EXERCISE DETAILS: Can you repeat, word for word, the lines in the rows below, from the line that contains "Click the File name input" up to and including the line that contains "I will point(576,445)."?
[start]
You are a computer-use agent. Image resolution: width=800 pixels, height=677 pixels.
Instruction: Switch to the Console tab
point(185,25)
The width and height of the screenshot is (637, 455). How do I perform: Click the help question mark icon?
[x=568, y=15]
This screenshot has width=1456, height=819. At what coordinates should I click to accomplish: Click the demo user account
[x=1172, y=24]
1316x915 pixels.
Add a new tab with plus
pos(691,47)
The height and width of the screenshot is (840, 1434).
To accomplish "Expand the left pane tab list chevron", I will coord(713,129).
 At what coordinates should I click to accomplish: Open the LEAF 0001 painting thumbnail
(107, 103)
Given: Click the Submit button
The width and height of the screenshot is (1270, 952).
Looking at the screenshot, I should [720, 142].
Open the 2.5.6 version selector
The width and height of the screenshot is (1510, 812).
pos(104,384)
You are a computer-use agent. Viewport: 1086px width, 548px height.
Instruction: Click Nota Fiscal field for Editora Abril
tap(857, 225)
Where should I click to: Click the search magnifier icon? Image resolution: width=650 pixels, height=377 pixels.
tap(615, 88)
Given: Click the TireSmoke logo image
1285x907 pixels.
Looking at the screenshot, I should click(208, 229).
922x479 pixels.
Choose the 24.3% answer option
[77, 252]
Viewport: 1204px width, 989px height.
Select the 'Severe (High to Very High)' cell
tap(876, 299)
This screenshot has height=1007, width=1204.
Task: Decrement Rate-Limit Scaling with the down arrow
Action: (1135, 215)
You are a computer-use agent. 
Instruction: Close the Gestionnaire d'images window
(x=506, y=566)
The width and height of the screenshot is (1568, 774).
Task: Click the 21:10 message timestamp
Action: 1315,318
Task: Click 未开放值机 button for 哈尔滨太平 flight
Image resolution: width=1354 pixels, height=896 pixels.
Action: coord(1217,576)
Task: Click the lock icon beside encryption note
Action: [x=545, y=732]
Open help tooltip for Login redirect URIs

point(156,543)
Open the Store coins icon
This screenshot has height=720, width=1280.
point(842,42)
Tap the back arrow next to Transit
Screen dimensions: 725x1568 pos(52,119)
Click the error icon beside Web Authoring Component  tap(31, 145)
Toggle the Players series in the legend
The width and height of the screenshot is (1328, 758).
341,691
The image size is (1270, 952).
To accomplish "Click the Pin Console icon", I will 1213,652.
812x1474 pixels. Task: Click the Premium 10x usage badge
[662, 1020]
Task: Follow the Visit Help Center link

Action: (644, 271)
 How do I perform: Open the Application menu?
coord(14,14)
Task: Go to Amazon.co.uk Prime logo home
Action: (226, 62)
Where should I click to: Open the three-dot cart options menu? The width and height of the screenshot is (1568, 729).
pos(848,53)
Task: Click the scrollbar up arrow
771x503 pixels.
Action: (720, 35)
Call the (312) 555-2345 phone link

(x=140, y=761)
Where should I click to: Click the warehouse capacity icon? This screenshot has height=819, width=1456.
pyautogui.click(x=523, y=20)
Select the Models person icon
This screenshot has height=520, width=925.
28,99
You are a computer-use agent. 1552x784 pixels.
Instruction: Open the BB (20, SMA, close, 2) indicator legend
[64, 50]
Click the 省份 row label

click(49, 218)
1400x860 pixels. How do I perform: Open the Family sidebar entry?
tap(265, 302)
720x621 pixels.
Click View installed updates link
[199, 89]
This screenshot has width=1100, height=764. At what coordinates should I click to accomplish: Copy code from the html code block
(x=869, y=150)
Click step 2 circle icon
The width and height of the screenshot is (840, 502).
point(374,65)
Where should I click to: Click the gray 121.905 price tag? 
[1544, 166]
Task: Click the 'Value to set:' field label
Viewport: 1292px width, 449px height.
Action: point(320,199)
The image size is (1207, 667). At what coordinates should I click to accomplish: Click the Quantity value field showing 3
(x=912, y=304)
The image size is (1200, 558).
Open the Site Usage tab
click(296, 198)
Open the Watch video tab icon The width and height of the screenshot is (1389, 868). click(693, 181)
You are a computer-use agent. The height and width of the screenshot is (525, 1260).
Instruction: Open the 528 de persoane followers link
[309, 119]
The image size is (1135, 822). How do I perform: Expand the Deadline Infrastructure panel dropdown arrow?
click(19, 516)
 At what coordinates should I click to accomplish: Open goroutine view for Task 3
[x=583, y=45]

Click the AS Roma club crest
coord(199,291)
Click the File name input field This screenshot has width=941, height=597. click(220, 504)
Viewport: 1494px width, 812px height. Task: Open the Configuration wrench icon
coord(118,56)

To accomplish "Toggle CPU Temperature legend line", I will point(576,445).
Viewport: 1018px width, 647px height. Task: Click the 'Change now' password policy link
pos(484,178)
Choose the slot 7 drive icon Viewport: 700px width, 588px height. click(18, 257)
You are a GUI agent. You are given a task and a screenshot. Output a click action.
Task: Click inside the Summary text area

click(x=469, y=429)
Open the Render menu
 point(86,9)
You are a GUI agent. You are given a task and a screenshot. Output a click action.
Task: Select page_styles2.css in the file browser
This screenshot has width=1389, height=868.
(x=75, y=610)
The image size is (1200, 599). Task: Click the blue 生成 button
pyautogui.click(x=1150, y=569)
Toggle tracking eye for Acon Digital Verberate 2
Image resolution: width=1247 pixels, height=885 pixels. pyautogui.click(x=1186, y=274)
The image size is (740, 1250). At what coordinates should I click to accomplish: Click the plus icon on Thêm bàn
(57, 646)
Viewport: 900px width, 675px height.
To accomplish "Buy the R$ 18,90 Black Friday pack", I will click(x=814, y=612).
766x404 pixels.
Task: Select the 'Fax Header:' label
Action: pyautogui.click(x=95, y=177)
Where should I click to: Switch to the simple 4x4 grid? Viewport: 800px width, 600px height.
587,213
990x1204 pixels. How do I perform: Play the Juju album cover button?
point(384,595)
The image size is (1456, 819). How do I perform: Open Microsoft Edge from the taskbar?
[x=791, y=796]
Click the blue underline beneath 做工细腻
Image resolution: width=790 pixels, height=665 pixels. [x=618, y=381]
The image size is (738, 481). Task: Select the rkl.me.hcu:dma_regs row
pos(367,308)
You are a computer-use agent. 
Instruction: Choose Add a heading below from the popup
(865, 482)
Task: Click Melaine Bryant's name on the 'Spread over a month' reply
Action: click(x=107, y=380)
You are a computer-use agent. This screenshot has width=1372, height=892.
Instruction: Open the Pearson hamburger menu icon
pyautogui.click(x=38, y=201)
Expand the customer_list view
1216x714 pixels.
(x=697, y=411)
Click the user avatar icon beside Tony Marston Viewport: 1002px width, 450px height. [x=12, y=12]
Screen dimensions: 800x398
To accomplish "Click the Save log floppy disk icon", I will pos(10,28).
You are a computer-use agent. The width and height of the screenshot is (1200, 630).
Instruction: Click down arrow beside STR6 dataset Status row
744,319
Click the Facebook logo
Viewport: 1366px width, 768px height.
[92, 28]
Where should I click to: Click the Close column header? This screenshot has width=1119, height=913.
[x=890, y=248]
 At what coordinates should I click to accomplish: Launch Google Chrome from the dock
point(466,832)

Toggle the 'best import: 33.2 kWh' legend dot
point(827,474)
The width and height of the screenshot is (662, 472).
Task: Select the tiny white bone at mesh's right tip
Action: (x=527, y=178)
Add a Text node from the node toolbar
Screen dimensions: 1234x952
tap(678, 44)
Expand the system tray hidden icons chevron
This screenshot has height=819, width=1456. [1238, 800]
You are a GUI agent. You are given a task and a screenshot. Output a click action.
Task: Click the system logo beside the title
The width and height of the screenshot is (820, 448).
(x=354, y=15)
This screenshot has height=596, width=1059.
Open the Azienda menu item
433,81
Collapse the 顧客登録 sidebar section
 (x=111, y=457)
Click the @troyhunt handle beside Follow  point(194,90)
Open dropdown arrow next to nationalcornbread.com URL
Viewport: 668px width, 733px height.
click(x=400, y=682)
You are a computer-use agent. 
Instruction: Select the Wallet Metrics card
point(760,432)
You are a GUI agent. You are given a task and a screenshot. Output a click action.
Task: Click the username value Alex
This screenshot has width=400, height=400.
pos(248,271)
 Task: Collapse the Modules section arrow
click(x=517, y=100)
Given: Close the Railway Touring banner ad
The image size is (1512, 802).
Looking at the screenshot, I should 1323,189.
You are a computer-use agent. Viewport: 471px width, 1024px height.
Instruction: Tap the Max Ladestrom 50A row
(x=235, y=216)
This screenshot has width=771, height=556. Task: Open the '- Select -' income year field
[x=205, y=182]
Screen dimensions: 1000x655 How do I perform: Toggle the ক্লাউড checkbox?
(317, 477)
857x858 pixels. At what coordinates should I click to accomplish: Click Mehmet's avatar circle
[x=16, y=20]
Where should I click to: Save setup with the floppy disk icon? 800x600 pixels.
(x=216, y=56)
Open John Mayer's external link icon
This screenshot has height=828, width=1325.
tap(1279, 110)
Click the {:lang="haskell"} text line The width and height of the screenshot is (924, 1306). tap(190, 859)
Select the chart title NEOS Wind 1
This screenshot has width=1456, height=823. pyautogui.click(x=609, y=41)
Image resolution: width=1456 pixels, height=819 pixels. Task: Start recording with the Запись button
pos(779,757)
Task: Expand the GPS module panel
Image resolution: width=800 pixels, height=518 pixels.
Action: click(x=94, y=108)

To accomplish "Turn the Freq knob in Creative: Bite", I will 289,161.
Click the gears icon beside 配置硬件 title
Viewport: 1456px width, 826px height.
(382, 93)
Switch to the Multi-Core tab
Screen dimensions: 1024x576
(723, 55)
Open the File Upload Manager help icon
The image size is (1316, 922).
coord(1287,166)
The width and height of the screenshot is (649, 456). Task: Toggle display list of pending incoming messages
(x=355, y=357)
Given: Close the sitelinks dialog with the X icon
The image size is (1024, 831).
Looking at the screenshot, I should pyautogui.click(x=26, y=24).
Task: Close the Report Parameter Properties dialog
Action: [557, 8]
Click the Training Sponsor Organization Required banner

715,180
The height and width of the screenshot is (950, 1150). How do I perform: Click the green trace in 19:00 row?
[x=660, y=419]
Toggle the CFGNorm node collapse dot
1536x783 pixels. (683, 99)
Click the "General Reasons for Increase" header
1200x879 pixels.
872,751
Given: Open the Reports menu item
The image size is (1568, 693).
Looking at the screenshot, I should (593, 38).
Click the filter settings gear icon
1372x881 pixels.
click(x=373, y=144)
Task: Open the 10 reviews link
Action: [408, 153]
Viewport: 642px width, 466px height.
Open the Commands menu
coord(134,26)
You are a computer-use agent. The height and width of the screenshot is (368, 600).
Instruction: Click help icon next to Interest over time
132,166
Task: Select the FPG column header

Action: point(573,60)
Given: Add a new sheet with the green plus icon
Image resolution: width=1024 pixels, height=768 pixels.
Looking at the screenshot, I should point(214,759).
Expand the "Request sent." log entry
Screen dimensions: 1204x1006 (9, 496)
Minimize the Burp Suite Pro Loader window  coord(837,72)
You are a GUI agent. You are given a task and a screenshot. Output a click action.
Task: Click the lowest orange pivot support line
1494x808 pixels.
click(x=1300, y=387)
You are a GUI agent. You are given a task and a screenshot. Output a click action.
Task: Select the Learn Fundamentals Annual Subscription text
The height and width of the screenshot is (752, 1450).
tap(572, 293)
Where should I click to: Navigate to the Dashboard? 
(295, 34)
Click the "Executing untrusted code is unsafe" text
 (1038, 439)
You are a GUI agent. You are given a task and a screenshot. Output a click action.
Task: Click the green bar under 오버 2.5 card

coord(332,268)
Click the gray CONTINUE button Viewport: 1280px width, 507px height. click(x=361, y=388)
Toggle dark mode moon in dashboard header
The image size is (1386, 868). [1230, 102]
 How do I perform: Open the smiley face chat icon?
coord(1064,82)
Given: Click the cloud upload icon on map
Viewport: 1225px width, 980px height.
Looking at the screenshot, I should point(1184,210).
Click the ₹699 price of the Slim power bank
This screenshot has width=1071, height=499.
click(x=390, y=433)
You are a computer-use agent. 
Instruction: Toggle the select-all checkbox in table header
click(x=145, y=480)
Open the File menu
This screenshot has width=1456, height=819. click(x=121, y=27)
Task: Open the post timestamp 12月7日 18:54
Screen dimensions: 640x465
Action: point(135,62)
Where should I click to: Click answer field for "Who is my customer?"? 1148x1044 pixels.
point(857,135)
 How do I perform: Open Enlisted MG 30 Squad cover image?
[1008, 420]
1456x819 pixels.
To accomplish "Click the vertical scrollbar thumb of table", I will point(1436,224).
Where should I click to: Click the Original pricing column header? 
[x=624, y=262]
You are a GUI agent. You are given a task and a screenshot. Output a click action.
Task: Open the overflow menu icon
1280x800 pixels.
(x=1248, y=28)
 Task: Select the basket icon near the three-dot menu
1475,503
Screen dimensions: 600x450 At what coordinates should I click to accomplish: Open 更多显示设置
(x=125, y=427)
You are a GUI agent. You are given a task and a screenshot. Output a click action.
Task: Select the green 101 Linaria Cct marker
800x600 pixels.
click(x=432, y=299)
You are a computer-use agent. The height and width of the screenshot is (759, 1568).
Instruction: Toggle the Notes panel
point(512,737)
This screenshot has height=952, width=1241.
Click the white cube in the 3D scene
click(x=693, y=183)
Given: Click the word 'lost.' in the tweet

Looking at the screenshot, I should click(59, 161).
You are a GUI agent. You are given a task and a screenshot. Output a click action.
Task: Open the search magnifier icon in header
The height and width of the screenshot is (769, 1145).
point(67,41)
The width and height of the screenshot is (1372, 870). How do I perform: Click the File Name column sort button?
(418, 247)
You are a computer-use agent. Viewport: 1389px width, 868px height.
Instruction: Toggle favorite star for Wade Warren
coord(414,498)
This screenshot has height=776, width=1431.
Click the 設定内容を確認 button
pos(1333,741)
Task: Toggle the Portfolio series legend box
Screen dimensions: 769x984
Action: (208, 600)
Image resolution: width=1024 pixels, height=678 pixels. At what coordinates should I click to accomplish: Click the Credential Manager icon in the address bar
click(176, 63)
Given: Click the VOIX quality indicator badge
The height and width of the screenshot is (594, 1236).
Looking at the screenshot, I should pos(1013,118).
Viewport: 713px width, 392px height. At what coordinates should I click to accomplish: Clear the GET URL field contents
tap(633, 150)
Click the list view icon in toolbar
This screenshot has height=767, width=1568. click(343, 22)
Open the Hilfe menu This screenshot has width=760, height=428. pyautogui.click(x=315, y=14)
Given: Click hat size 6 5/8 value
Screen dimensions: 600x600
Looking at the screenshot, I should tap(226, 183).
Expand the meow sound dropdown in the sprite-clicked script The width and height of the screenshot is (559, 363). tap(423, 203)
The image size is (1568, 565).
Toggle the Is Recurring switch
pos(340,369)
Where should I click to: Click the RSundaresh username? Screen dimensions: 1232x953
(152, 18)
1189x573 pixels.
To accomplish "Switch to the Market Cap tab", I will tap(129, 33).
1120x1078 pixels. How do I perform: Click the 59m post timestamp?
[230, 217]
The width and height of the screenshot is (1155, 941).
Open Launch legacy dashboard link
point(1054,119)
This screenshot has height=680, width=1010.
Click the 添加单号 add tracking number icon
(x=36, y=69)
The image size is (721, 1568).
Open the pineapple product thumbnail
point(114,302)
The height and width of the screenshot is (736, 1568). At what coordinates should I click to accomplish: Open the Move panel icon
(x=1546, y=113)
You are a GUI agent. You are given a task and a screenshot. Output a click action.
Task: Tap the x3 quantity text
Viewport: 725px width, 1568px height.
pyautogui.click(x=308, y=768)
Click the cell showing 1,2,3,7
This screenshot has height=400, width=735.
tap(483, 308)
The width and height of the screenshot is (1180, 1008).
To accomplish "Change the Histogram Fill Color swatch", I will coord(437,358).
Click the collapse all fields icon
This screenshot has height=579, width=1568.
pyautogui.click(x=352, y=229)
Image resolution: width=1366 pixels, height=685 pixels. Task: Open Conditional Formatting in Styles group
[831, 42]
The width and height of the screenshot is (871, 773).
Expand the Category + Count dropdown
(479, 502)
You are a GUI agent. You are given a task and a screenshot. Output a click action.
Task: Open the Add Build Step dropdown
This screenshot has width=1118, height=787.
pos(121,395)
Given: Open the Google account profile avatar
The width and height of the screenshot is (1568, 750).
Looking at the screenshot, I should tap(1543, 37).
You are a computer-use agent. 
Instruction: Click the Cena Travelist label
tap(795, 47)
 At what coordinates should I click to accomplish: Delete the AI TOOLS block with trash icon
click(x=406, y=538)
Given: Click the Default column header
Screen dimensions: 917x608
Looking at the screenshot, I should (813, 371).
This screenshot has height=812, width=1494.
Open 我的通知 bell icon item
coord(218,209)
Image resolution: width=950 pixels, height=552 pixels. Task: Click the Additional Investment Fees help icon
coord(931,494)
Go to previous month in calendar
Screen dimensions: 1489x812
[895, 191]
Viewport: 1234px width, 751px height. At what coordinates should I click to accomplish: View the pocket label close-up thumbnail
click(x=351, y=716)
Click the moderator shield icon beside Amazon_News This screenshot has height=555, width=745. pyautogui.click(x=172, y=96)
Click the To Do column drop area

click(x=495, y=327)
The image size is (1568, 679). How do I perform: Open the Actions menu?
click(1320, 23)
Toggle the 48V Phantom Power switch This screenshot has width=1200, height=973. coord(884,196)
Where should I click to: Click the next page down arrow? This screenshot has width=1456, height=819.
[end]
EXERCISE RESPONSE:
Click the File name input field This screenshot has width=941, height=597. click(220, 504)
Viewport: 1494px width, 812px height. Task: Open the Configuration wrench icon
coord(118,56)

To accomplish "Toggle CPU Temperature legend line", I will point(576,445).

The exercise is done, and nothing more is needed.